The results in this case are very unreliable and should probably be ignored. Cross-country analyses are notoriously difficult (due to the problem of controlling for unobserved heterogeneity) and in this case are done over a relatively short time period with very limited set of independent variables. Furthermore as the authors state: We do not have data on MP3 downloads, Broadband, DMP and DVD variables for the years prior to 2002. Thus we used these variables in level in the regressions. However, levels are likely to be a good proxy for first differences in that period for most countries: in particular, music downloading on file-sharing networks and broadband access essentially started in 1999[:74]. This is a huge assumption and one about which one should have grave doubts given that their sample period is 1998-2002!

Moreover in several of the regressions including the most complete one (i.e. the one with all explanatory variables included) downloads are not statistically significant (at the 10% level).

Rob and Waldfogel (2004)

Summary

Rob (Univ of Pennsylvania) and Waldfogel (Wharton Business School) base their study on a survey of students at the University of Pennsylvania:

We argue that successfully measuring the possible sales-displacing effect of unpaid music downloading requires data on the quantities of purchases and downloads made by individuals, leading us to conduct original surveys. Using a variety of empirical approaches, we document that downloading displaces sales among a convenience sample of college students. The estimate we consider most conservative indicate that an additiona l download reduces sales by between 0.1 and 0.2 units. As a result, for the individuals in our sample, downloading reduced expenditure by about 10 percent but possibly much more. Supporting incomplete sales displacement is our finding that downloaded music is valued much less than purchased music.

While downloading reduces expenditure (on hit albums, 1999-2003) by $25 per capita in the sub-sample for which we perform a direct welfare analysis of downloading, it raises sample consumers’ welfare associated with these albums by $70 per capita. Some of the benefit to consumers are transfers from sellers, but most of the benefit ($45 per capita) comes from reductions in deadweight loss.
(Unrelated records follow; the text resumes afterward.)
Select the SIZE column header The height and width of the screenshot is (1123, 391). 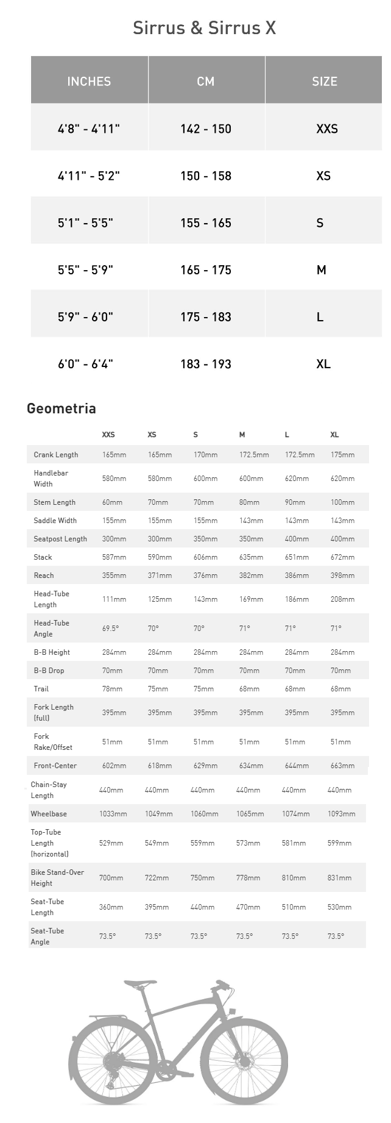tap(324, 81)
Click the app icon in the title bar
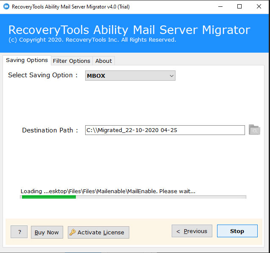 tap(6, 7)
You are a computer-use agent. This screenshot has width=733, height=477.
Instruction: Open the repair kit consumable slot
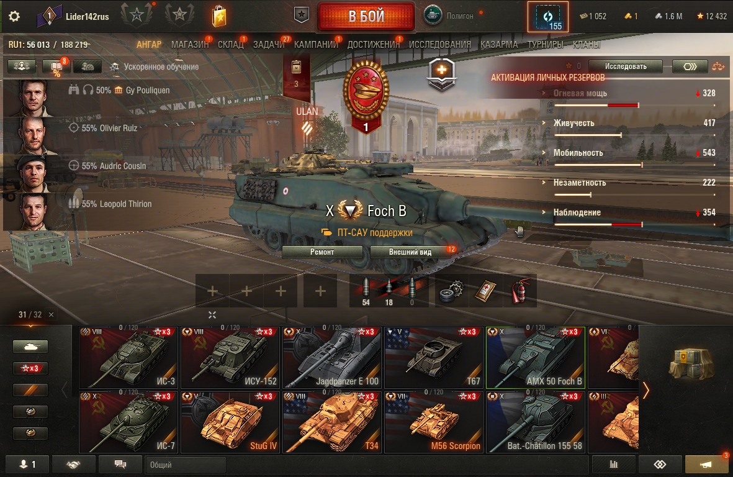tap(452, 291)
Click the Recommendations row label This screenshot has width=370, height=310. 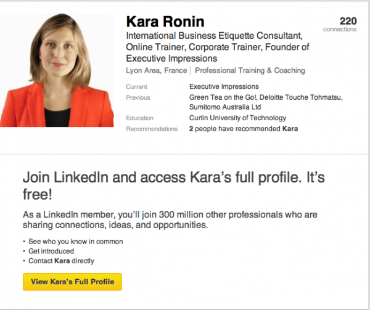[151, 129]
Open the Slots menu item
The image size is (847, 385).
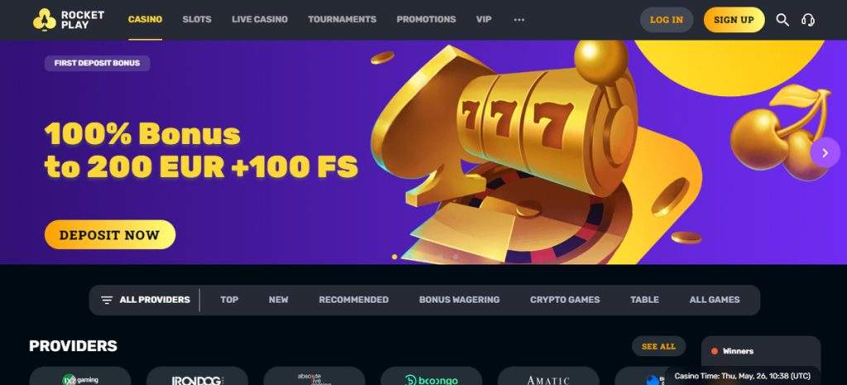point(197,20)
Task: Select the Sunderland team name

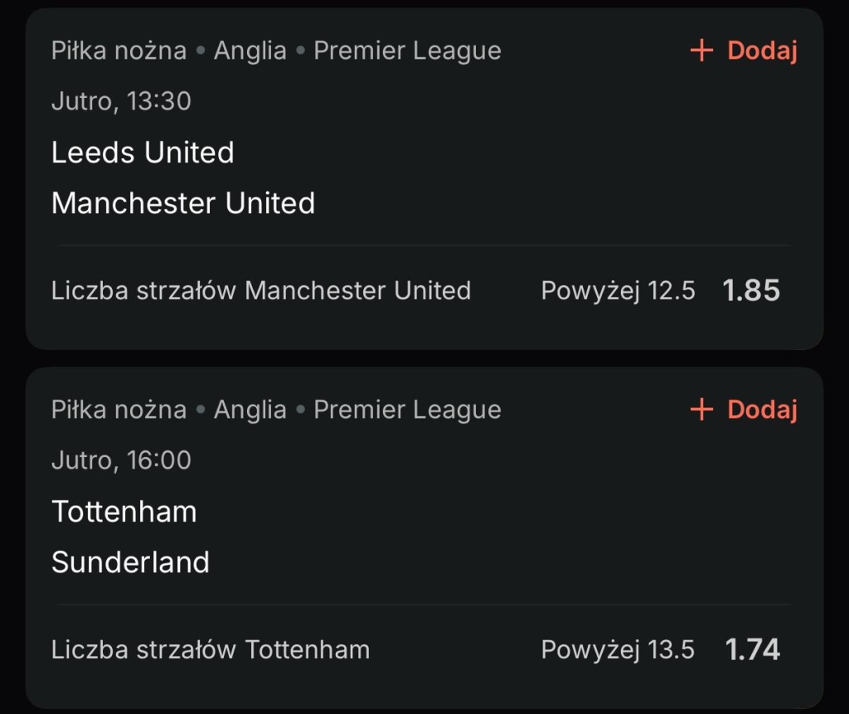Action: click(x=130, y=562)
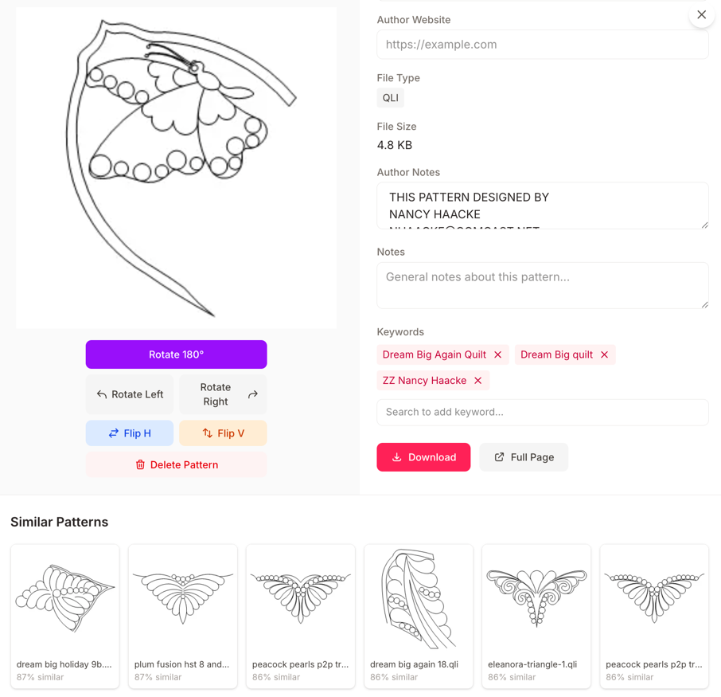The width and height of the screenshot is (721, 697).
Task: Close the pattern details panel
Action: 701,14
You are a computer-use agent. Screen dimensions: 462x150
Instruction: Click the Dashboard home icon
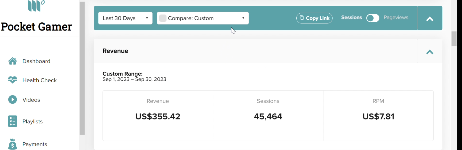13,61
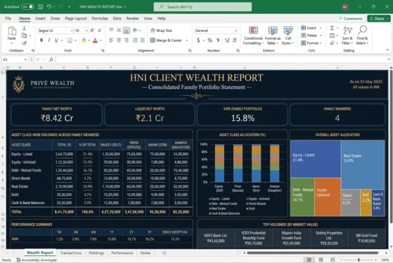This screenshot has height=263, width=393.
Task: Apply Italic formatting
Action: [49, 40]
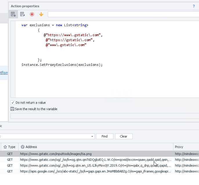Click the variable name field under Save result

104,116

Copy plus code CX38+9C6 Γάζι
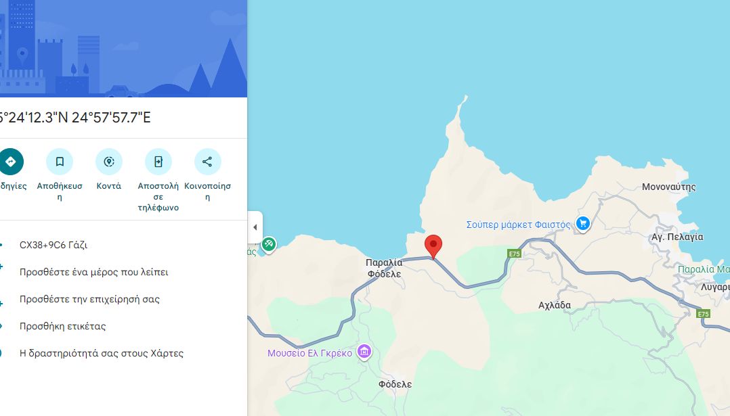53,245
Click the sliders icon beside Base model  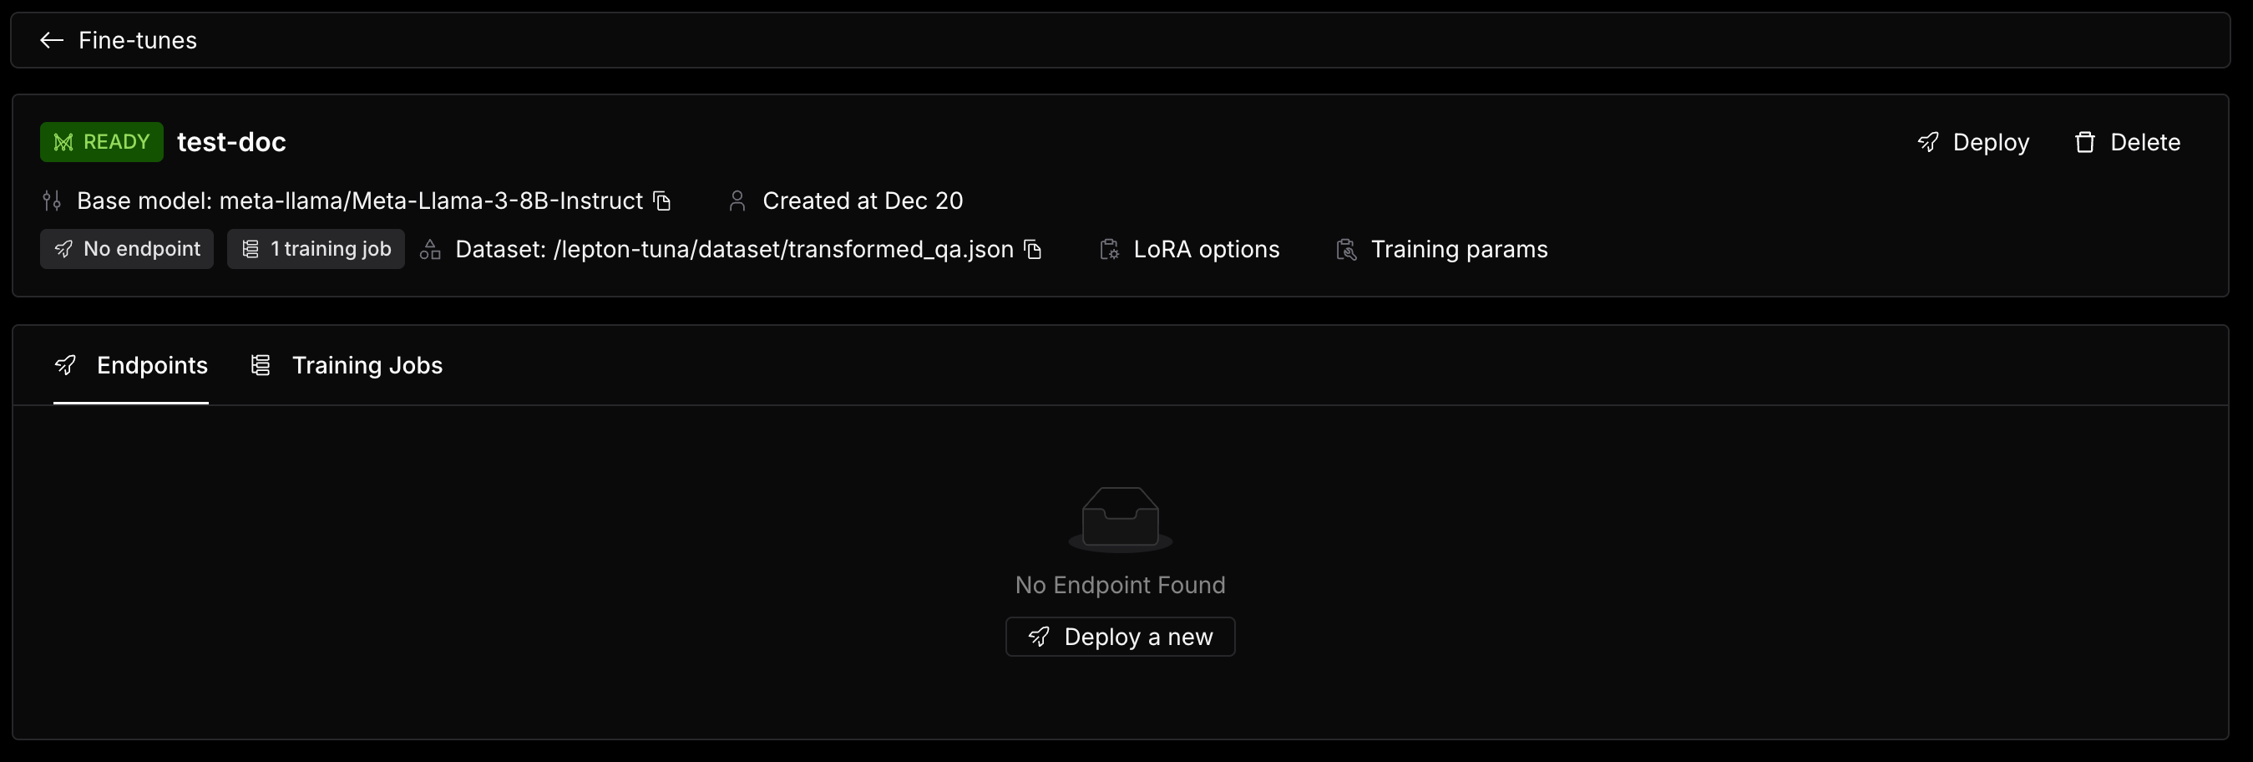pyautogui.click(x=52, y=201)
Two facts bear emphasis again. First, our sample is not representative, so our results should not be generalized. Second, our evaluation of welfare takes supply as given. It is entirely possible that downloading has important effects on the quantity and types of music recorded and marketed in the first place. This is an important area for further research.

[:28-29]

Comments

Due to its survey design and acquisition thereby of individual level quantity and (self-reported) valuation data able to address the more fundamental question of social welfare. Point out that survey based studies are the only real way to identify as they allow us to monitor individual changes and avoid the issues that pooling brings (for example a negative relation between donwloading and sales could simply indicate that downloaders and buyers have different tastes p. 8).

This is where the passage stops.